• **İstek**:
Küresel mali kriz yazısında "Krizin ilk senelerine" ile başlayıp "yaratılması olduğunu unutmayalım." ile biten kısmı, "global finansal piyasaları" ifadesini "küresel finansal piyasaları" ile değiştirerek yeniden yazın.

• **Belgeden Bölüm**:

--------------------

Yakın ticari geleceğe dair fikirlerim; Global Mali kriz geliyor...

Kriz kelimesi Fransızca crise kelimesinde dilimize girmiştir. Türkçemizde karşılıkları bunalım, güç dönemler veya çöküntü olarak kullanıyoruz.
Başlığımızda da global mali kriz geliyor olarak belirledim fakat aslında bunalımlarımızın, güç dönemlerimizin veya çöküntülerimizin hiç bir yere gitmediği aşikardır. 
Yüzyılımızın ilk ve en büyük finansal ekonomik krizinin ortaya çıkmasının ardından on seneden fazla geçmiş olmasına rağmen aslında yanımızda duran, gördüğümüz ama kabullenemediğimiz bir olgudan bahsediyorum.

Hatta birazdan da irdeleyeceğimiz sebeplerden dolayı, önümüzdeki yıllarda etkisini daha da arttırarak daha çok hissedeceğimiz bir döneme girdiğimizi söyleyebilirim. 

Krizin ilk senelerine baktığımızda, krizin asıl kaynağı olan Amerika Birleşik Devletleri’nde başlayan ve peşi sıra gelişmiş ülke ekonomilerine de sıçrayarak büyüyen, temelinde karşılığı olmayan varlık balonlarının patlama etkisi ile, global finansal piyasaları zincirleme çökertme reaksiyonuna neden olduğunu ancak problemin asıl nedeninin piyasa tarafından gözardı edildiğini gördük. Finansal varlık balonların patlamasının global ekonomilerde yaratmış olduğu büyük tahribatı gidermek için ise özellikle gelişmiş ülke Merkez Bankalarının sanal hesaplarında yaratılan , ekonomik kıstaslara uygunluk gösteren ama fizik kanunlarını hiçe sayan bol sıfırlı parasal genişleme politikaları sunulduğuna da şahit olduk ve de halen olmaktayız. Parasal genişlemenin basit anlaşılabilir anlamı ise daha çok kredi verilmesi yani daha çok borçluluk yaratılması olduğunu unutmayalım.

Bu bağlamda gözden kaçırdığımız en önemli nokta son yaşanan krizin zaten borç krizi olmasıdır.

--------------------

• **Verilen Malzeme**:
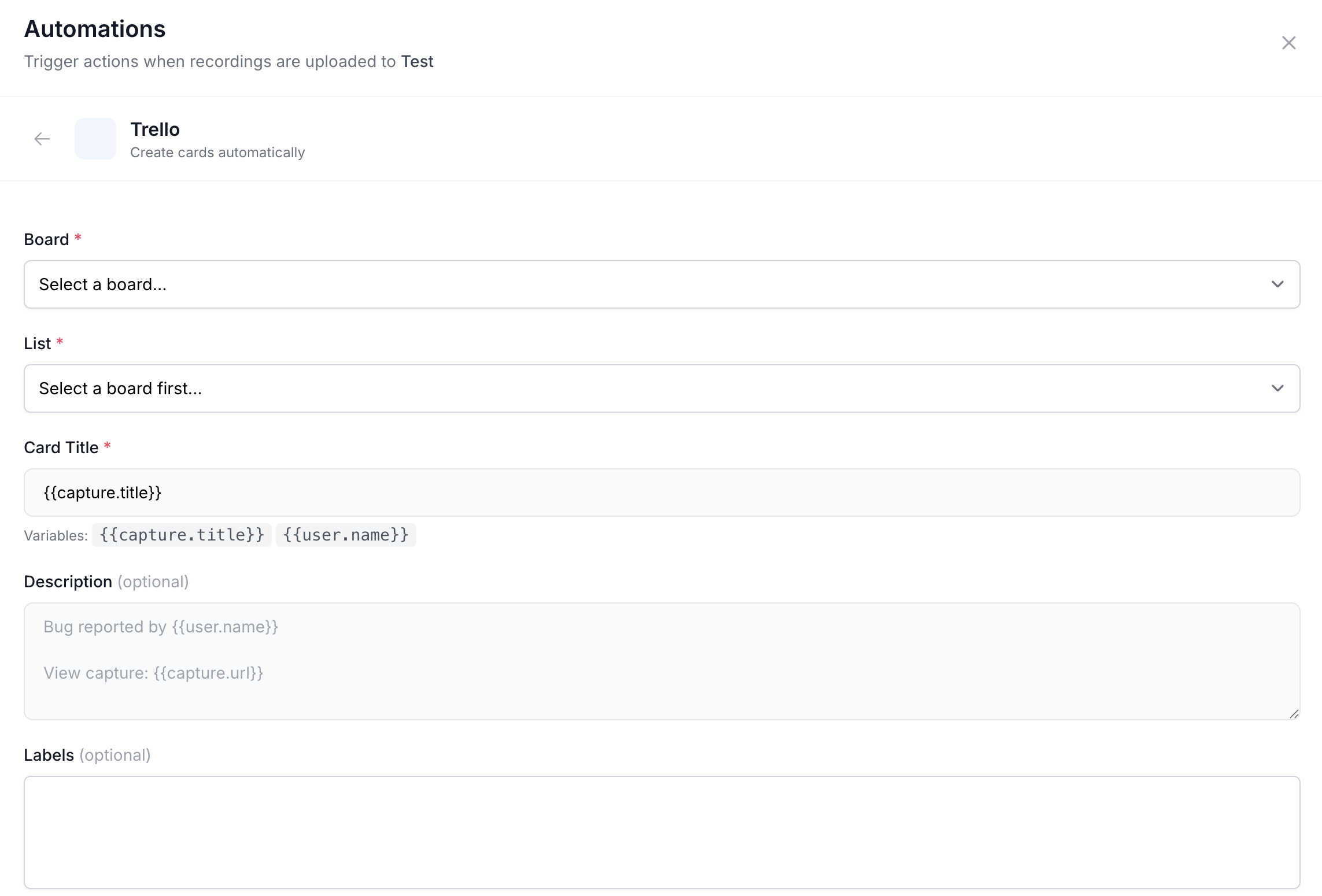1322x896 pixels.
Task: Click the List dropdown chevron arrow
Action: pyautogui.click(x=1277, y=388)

--------------------

• **Alıştırmanın Cevabı**:
Krizin ilk senelerine baktığımızda, krizin asıl kaynağı olan Amerika Birleşik Devletleri’nde başlayan ve peşi sıra gelişmiş ülke ekonomilerine de sıçrayarak büyüyen, temelinde karşılığı olmayan varlık balonlarının patlama etkisi ile, küresel finansal piyasaları zincirleme çökertme reaksiyonuna neden olduğunu ancak problemin asıl nedeninin piyasa tarafından gözardı edildiğini gördük. Finansal varlık balonların patlamasının global ekonomilerde yaratmış olduğu büyük tahribatı gidermek için ise özellikle gelişmiş ülke Merkez Bankalarının sanal hesaplarında yaratılan , ekonomik kıstaslara uygunluk gösteren ama fizik kanunlarını hiçe sayan bol sıfırlı parasal genişleme politikaları sunulduğuna da şahit olduk ve de halen olmaktayız. Parasal genişlemenin basit anlaşılabilir anlamı ise daha çok kredi verilmesi yani daha çok borçluluk yaratılması olduğunu unutmayalım.